All you can do is work on yourself and remorse. Don’t grandstand, wallow in shame, or make it about you. Act with compassion and listen to what he needs, of and when he is ready.

He will be hateful, toward you and your AP. Don’t defend your AP, but also don’t downplay your affair. Your husband likely wants to kill your AP, and frankly, a BH will think he deserves it. But it’s also a defense mechanism against directing all his anger at you. Agree with him.

If he allows, show tenderness, submission and doting. if he allows. I’ll say it again, work on yourself it’s ALL you can do. Own this. It wasn’t a mistake, it was a choice.
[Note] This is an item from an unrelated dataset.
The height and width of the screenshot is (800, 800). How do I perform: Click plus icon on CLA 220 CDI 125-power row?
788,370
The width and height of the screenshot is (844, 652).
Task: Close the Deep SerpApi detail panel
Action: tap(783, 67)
Some BS become MH to try and even the scales. It feels good at the time, but doesn’t eliminate pain. That’s why I am a WS too. Know that it’s a possibility, and figure out how you will react if it happens. For guys, it’s like an ointment on the burn of feelin emasculated. “If my wife doesn’t love me, this other attractive woman will sure show me she does”. Again, it comes with its lien set of problems, but it does happen. Just be aware.

And lastly, if he goes through with divorce, don’t financially bleed him dry. Give him a very favorable and uncontested divorce. Don’t seek alimony, besides child support, and punish him any further than he feels. It would be insult to injury.

[This message edited by nicenomore at 9:37 PM, April 4th (Wednesday)]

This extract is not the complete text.